🤖 AI Summary
While large language models (LLMs) are increasingly deployed in software engineering, prompts—emerging as critical engineering artifacts—lack systematic practices and theoretical foundations for development, maintenance, and reuse. Method: This study formally defines prompts as core software engineering artifacts and establishes a theory-grounded framework covering prompt development, traceability, and evolution. Drawing on an exploratory qualitative study with 74 practitioners across multiple countries, we analyze current practices and challenges. Contribution/Results: We reveal that prompt usage remains highly ad hoc, characterized by low reusability, poor documentation, and fragmented versioning. Prompt management is neither institutionalized nor standardized, leading to knowledge loss and maintainability issues. Despite significant potential benefits of systematic prompt management, practitioners face trade-offs between efficacy and implementation overhead.

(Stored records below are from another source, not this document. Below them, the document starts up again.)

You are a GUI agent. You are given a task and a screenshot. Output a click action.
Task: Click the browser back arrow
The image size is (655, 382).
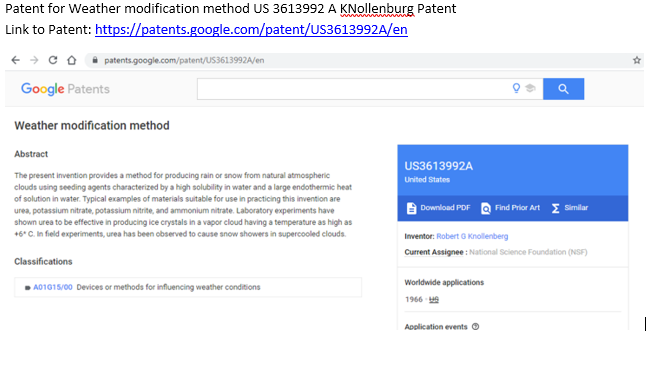pos(15,60)
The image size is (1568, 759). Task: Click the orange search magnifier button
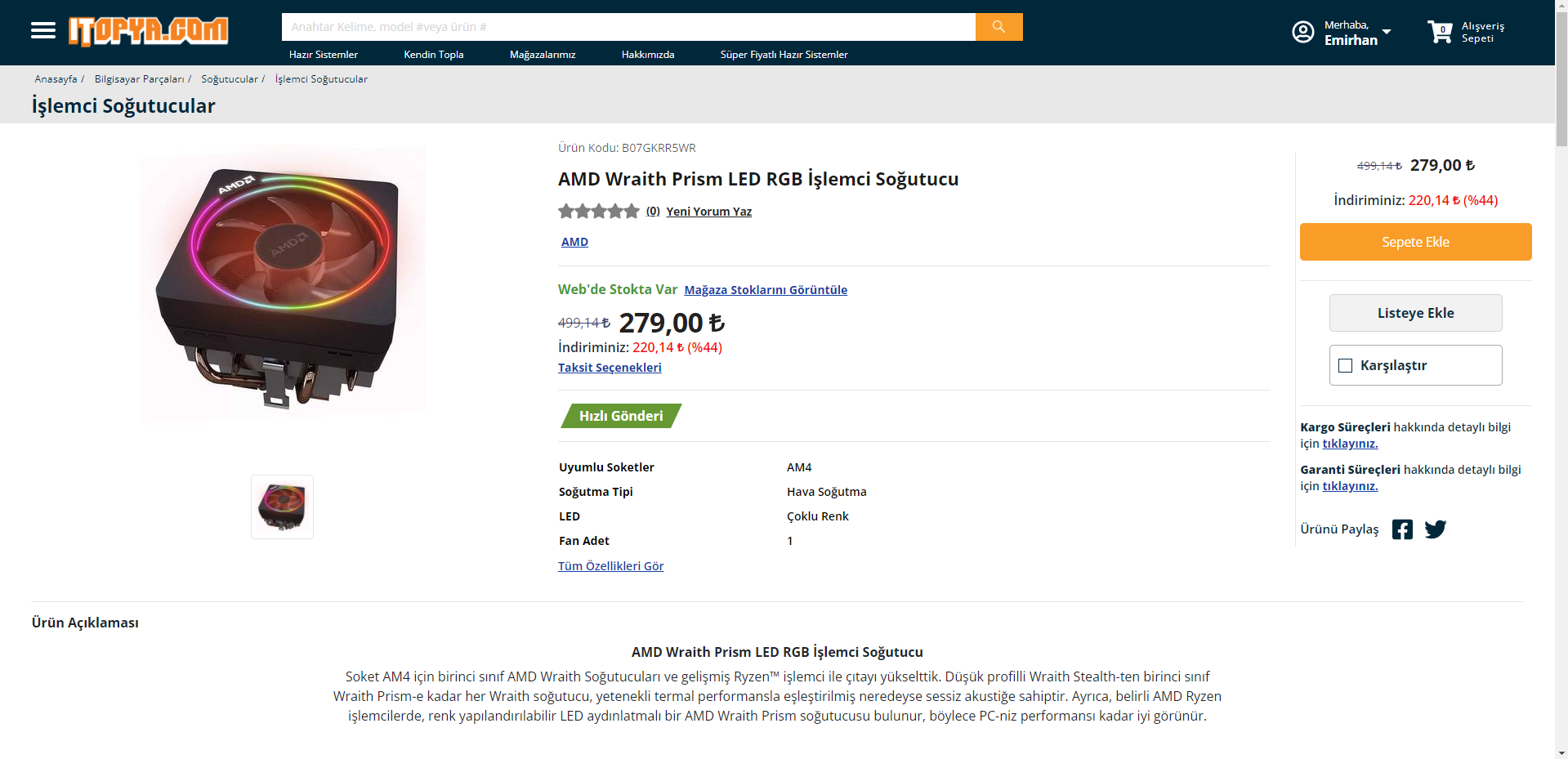point(998,27)
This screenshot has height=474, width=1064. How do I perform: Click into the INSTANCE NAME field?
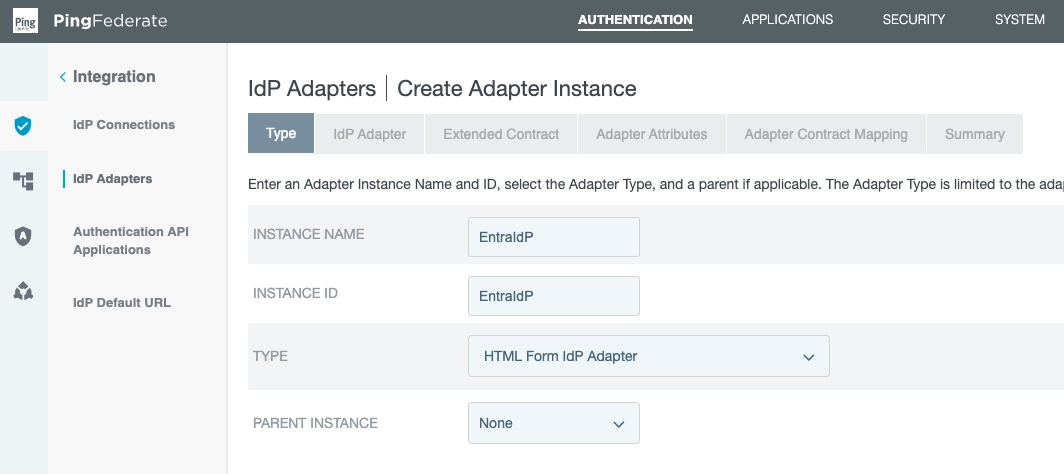point(553,237)

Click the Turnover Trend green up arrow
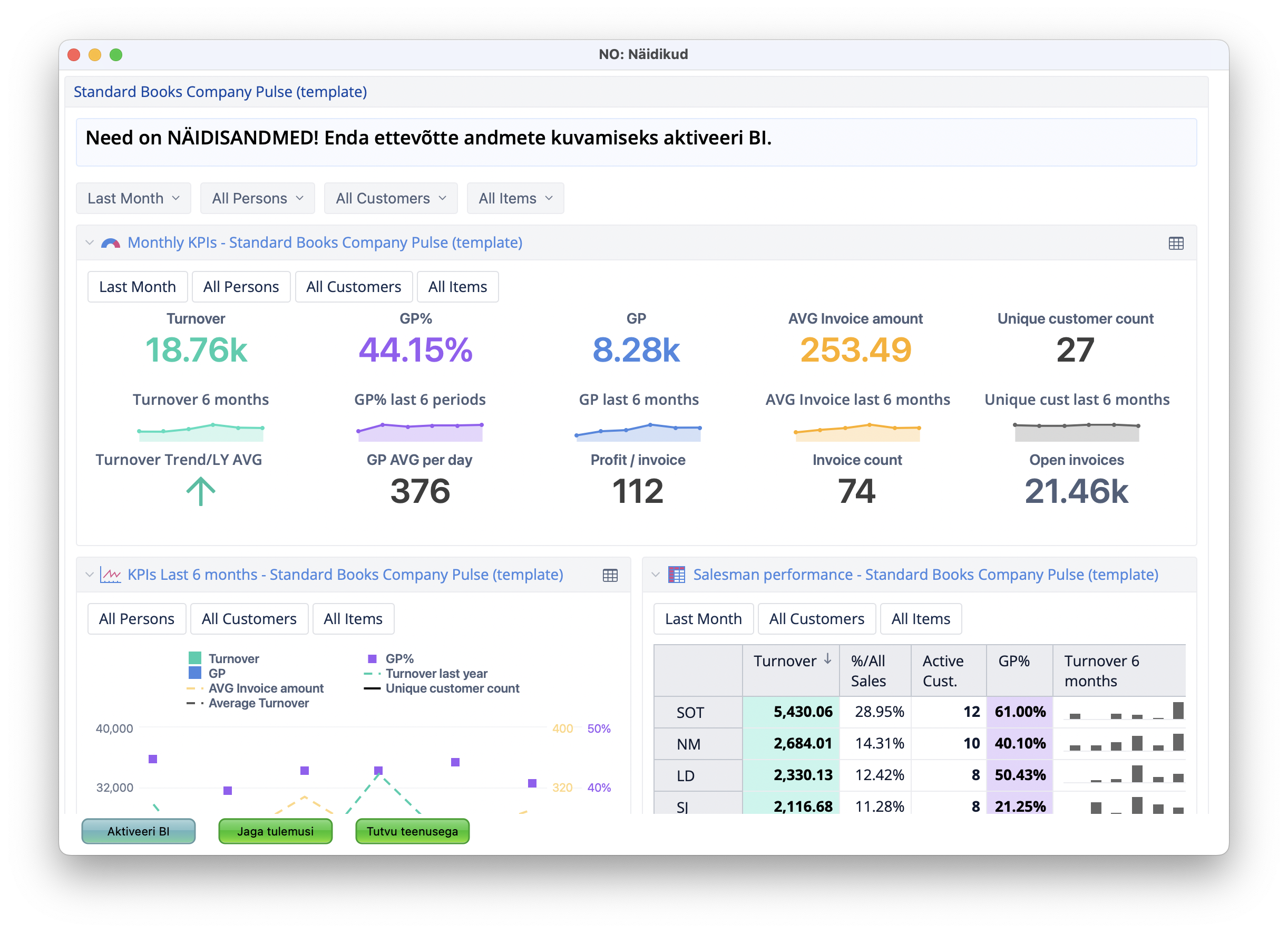coord(200,491)
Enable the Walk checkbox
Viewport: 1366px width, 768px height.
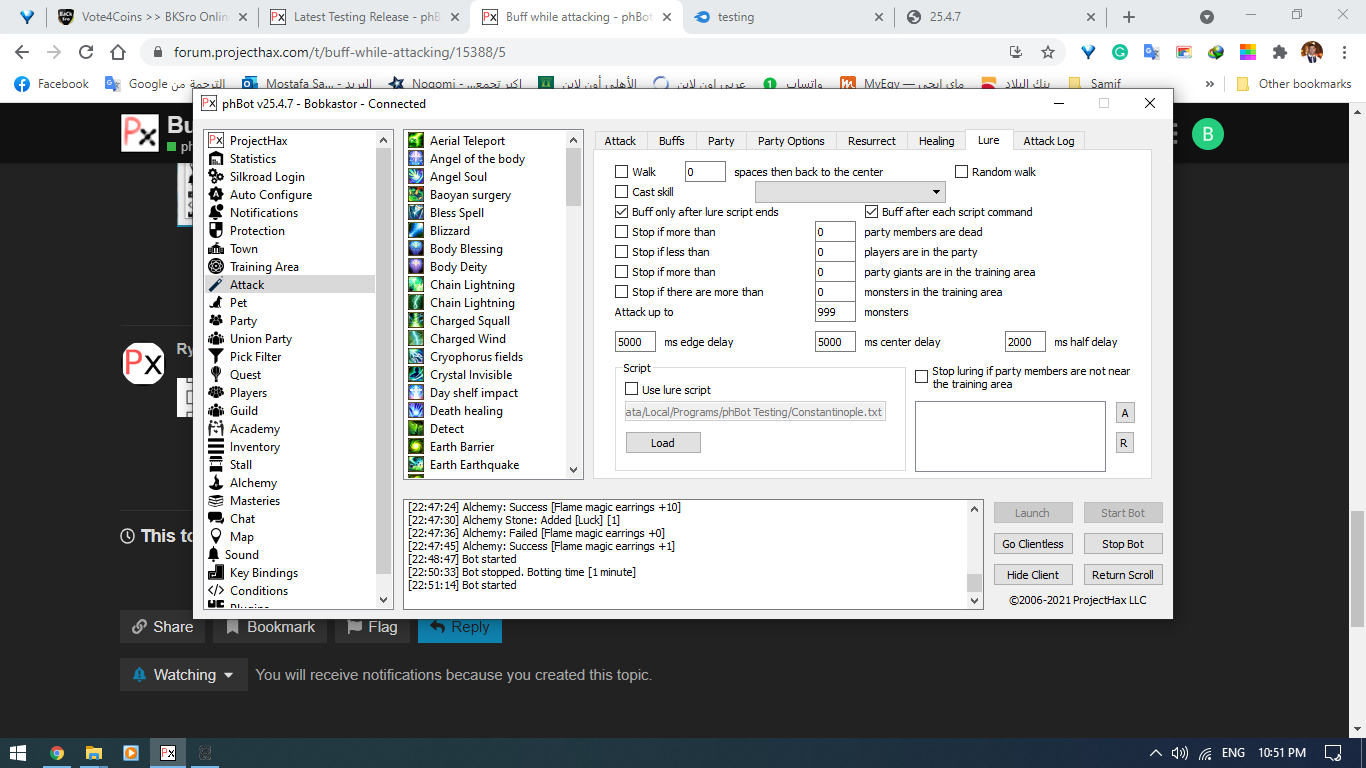(x=622, y=172)
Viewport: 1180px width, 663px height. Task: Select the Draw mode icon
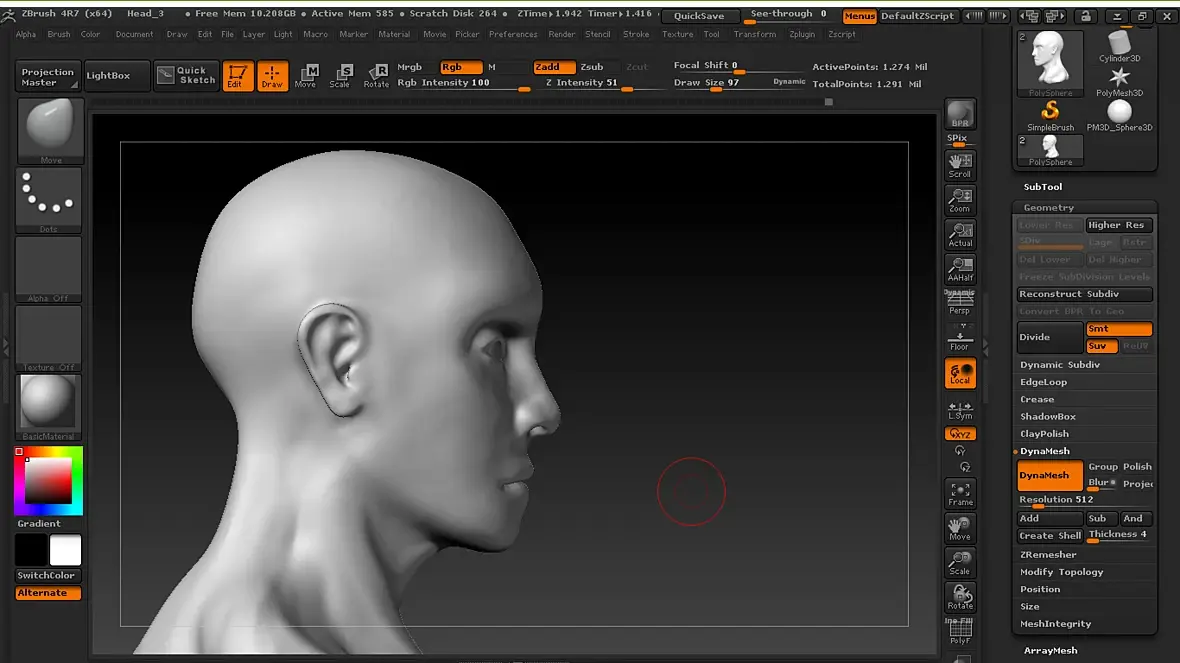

Our contributions include the first prompt lifecycle model tailored to software engineering and an empirically informed, preliminary set of prompt management guidelines.
📝 Abstract
Developers now routinely interact with large language models (LLMs) to support a range of software engineering (SE) tasks. This prominent role positions prompts as potential SE artifacts that, like other artifacts, may require systematic development, documentation, and maintenance. However, little is known about how prompts are actually used and managed in LLM-integrated workflows, what challenges practitioners face, and whether the benefits of systematic prompt management outweigh the associated effort. To address this gap, we propose a research programme that (a) characterizes current prompt practices, challenges, and influencing factors in SE; (b) analyzes prompts as software artifacts, examining their evolution, traceability, reuse, and the trade-offs of systematic management; and (c) develops and empirically evaluates evidence-based guidelines for managing prompts in LLM-integrated workflows. As a first step, we conducted an exploratory survey with 74 software professionals from six countries to investigate current prompt practices and challenges. The findings reveal that prompt usage in SE is largely ad-hoc: prompts are often refined through trial-and-error, rarely reused, and shaped more by individual heuristics than standardized practices. These insights not only highlight the need for more systematic approaches to prompt management but also provide the empirical foundation for the subsequent stages of our research programme.